Seit Wochen gelangen immer neue Gruppen von Migranten überwiegend aus muslimischen Ländern in das Grenzgebiet zwischen Polen und Belarus. Die polnischen Behörden stellt das vor gewaltige Probleme. Einerseits sind sie verpflichtet, illegale Einreisen über die EU-Außengrenze zu verhindern, andererseits halten sich auch Frauen und Kinder in Wald- und Wiesengebieten auf, und der Herbst wird immer kälter. Das Gleiche spielt sich zurzeit in Litauen ab.
Jens Boysen
Warschau ist etwa 200 Kilometer von der Grenze entfernt. Von den Geschehnissen spüren wir hier nicht viel, die Koordination aller Maßnahmen findet vor allem im grenznahen Białystok statt. Die Kirchen und mehrere NGOs haben die Regierung aufgefordert, den Menschen im Grenzgebiet ungeachtet der Rechts- und Sicherheitsfragen humanitäre Hilfe zu gewähren. Das wird auch versucht. Zum Beispiel lassen Grenzschützer in einigen Fällen zu, dass Verletzte in grenznahen Krankenhäusern versorgt werden und führen sie erst danach zurück über die formale polnische Grenzlinie.

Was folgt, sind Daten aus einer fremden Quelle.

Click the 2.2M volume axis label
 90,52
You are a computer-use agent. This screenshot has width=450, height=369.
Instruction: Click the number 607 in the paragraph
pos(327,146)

Polen kennt legale Einwanderung
Dabei könnte die Regierung es sich eigentlich leicht machen: Kaum jemand, der es letztlich schafft, polnischen Boden zu betreten, will hier bleiben. Die meisten Flüchtlinge wollen weiter ins gelobte Deutschland, wo sie ungleich höhere Sozialleistungen erwarten können. Polen hat deshalb nur geringe Erfahrung mit den möglichen sozialen und kulturellen Folgen einer ausgedehnten illegalen Immigration. Die stetig wachsende Volkswirtschaft zieht vor allem legale Einwanderer an, darunter vor allem Ukrainer, etwa aus dem Kriegsgebiet im Donbass, und Menschen aus Belarus.
Menschen werden instrumentalisiert
Niemand hätte sich noch vor kurzem vorstellen können, dass hier, weitab vom Nahen Osten und vom Mittelmeer, Tausende muslimische Migrantinnen und Migranten auftauchen – und das würden sie ohne fremde Hilfe auch nicht. Diese Krise ist das Ergebnis eines Plans des belarussischen Diktators Lukaschenko, da sind sich Beobachter einig. Die EU-Kommission spricht von einer "Provokation", das deutsche Auswärtige Amt sagt: Das belarussische Regime missbraucht Menschen in Not zu politischen Zwecken.
Als die EU das Regime im Frühjahr 2021 wegen seines brutalen Vorgehens gegen die heimische Opposition mit Sanktionen belegte, kündigte Lukaschenko an, sich mit "hybriden" Mitteln zu rächen. Wie das aussieht, beschreiben seriöse Medien: Lukaschenkos Leute locken zielgerichtet Menschen aus muslimischen Ländern nach Belarus, um sie dann mit Versprechungen oder auch mit Gewalt ins Niemandsland an der Grenze zu bringen und den polnischen und litauischen Grenzschützern gleichsam in die Arme zu treiben. Diese demokratischen EU-Staaten werden dann, wenn sie sich dieser Erpressung widersetzen, in der belarussischen Propaganda als inhuman hingestellt.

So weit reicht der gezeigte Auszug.